Clever packaging makes the most of the space on board
Coupes like the 911 usually focus on sportiness instead of space – but the Porsche makes the most of the room it does have. Both front seats are mounted low to the floor, so there is a decent amount of head room, even for tall adults. The centre console cuts through the cabin, separating the driver and passenger, but it still leaves enough room for you both to stretch out.
Storage space is less impressive. The glovebox is deep but quite narrow, making it hard to fit more than a few documents inside. Similarly, the two door bins on each side (one open and one with a hinged lid) are a mixed bag. The open bins are good for loose items but too narrow for a water bottle to fit easily, whereas the closed cubbies are mounted behind your elbow, making them tricky to access. There are also two intricate cupholders that slide out of the dashboard, and a shallow storage area under the central armrest that is deep enough for a wallet or phone.
Porsche 911 rear space
Even small children will find it tight in the back
Although there is a generous amount of space up front, the 911’s two rear seats are really only for emergencies, very young children or (more likely) as a place to put a coat or bag. The seats have no headrests, are narrow and are split by the wide transmission tunnel. You can just about fit an Isofix child seat on either side, but try to squeeze an adult in the back and they won’t thank you for it.

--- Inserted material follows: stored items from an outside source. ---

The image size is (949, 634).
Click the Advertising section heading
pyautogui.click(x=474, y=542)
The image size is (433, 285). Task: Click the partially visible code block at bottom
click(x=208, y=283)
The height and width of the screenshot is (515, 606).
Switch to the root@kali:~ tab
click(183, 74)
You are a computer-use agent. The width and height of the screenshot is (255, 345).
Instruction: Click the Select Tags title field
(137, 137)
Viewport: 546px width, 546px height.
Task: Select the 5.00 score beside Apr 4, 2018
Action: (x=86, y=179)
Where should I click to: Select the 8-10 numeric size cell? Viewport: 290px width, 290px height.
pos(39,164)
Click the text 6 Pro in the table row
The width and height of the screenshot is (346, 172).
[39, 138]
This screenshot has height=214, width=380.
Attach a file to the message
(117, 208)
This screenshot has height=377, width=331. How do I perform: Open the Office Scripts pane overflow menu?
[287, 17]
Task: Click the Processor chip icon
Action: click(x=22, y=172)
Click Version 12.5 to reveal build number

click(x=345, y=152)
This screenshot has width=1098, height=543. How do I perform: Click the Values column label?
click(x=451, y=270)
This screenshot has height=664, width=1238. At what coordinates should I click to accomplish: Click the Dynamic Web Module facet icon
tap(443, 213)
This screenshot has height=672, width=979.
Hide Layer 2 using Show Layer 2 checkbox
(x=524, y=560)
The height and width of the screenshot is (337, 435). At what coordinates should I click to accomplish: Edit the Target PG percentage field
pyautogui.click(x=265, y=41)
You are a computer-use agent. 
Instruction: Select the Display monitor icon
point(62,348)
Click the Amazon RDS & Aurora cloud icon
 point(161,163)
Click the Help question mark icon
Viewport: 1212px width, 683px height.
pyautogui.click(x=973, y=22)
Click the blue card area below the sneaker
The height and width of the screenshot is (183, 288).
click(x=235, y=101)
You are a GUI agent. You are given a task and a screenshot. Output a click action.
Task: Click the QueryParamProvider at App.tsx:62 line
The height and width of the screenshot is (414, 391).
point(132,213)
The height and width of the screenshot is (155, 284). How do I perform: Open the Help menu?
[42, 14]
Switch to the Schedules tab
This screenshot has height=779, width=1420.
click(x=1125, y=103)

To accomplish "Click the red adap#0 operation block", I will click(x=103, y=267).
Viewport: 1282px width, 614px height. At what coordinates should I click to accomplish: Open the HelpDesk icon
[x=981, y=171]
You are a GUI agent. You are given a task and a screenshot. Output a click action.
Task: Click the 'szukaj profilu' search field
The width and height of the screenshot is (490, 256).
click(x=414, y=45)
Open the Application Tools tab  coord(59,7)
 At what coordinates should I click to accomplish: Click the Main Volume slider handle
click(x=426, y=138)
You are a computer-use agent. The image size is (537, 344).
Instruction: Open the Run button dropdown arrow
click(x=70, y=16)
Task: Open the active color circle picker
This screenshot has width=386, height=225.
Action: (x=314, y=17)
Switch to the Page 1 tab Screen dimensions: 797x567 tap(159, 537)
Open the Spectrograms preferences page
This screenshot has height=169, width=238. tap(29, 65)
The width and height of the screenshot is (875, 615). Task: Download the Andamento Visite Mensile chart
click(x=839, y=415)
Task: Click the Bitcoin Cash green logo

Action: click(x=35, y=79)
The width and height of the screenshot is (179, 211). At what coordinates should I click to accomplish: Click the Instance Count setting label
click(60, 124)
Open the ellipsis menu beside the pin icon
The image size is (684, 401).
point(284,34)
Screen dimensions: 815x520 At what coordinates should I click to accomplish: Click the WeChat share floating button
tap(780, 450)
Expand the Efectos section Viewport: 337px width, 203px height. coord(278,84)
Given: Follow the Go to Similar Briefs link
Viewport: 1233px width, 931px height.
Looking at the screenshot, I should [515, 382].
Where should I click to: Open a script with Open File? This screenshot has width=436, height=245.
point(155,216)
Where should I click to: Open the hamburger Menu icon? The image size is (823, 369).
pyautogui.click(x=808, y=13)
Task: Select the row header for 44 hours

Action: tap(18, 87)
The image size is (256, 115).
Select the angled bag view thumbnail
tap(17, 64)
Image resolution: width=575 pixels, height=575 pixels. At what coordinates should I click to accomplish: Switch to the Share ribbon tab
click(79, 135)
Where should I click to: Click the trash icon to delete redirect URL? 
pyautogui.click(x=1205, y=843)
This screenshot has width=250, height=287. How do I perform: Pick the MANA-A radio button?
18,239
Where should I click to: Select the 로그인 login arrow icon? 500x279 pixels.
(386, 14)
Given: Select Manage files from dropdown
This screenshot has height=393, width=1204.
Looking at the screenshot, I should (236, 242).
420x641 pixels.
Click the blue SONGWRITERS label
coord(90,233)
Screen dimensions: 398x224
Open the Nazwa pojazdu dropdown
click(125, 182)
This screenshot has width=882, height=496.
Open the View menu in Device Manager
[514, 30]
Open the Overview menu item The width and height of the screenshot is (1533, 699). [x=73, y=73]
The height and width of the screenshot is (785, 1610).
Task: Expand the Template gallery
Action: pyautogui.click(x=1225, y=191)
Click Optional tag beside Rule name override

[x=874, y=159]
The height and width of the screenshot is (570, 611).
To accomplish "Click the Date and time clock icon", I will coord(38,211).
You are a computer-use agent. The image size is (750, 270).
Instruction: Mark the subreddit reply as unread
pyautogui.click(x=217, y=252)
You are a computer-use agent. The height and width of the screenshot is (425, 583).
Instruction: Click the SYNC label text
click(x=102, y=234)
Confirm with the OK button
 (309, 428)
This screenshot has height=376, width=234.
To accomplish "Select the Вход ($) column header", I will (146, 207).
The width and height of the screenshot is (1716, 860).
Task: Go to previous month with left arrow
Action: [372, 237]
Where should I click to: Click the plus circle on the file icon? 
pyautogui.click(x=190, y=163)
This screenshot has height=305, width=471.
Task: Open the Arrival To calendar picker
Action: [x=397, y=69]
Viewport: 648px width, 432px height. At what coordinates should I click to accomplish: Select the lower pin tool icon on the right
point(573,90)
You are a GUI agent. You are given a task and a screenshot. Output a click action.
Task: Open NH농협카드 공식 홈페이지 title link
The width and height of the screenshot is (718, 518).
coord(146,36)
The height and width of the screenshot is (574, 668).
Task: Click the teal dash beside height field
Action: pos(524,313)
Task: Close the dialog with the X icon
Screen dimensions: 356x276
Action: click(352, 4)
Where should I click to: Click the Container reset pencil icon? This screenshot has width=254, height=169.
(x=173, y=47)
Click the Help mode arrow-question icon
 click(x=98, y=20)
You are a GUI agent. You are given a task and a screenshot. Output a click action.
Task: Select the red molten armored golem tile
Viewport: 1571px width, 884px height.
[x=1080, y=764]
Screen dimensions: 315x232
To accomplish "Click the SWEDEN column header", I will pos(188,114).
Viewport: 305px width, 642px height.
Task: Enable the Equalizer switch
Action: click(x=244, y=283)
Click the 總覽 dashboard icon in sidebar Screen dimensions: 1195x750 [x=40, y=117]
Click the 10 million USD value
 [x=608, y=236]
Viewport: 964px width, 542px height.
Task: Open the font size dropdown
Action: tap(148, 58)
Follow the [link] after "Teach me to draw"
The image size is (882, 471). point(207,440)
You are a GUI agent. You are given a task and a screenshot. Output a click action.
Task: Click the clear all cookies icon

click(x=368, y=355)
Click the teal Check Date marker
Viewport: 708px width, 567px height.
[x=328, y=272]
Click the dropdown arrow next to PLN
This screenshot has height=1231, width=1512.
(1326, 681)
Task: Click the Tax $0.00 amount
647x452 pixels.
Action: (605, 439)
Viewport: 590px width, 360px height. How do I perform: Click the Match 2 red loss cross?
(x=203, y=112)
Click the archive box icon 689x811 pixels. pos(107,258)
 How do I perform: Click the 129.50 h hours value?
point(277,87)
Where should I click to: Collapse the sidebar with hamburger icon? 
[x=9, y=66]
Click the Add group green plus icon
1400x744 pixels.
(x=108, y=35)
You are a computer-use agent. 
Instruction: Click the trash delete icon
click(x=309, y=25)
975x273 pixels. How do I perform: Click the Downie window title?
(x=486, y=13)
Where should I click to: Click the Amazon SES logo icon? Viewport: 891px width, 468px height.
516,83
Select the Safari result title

Access isn’t great, either, due to the sloping roof, which also severely restricts the amount of head room on offer.
There is a tiny, shallow cubbyhole between the two seats, but otherwise rear passengers have precious little storage space.
Porsche 911 seating flexibility
Rear seats fold flat to create extra luggage space
Adjusting the height or backrest angle of the front passenger seat is easy thanks to a pair of switches on the side of the seat. Electric lumbar adjustment is standard as well. However, you have to pull a lever if you want to slide the seats forwards or backwards (full-electric seat adjustment is an optional extra). You also have to return the seats to their original position manually if you move them to get to the ones behind.
The rear seats split and fold down flat, which allows you to carry long items of luggage, such as a set of golf clubs, without much fuss.
Porsche 911 boot space
Having two luggage areas increases carrying flexibility
The main luggage area is in the nose of the car. It offers 145 litres of space (the four-wheel-drive models have slightly less), which is enough for a soft weekend holdall or a few shopping bags. This is more space than you’ll find in an Audi R8, but considerably less than a Jaguar F-type Coupe offers.
Fold the rear seats down, though, and you get another 260 litres of luggage space, which makes the 911 surprisingly practical and gives a combined figure that’s on a par with a VW Golf’s with its rear seats up.
The front compartment is deep, but its square shape does limit what you can carry in it, while the area in the back is stepped. Still, when you consider that part of this rear luggage area sits above the engine, the Porsche is pretty versatile.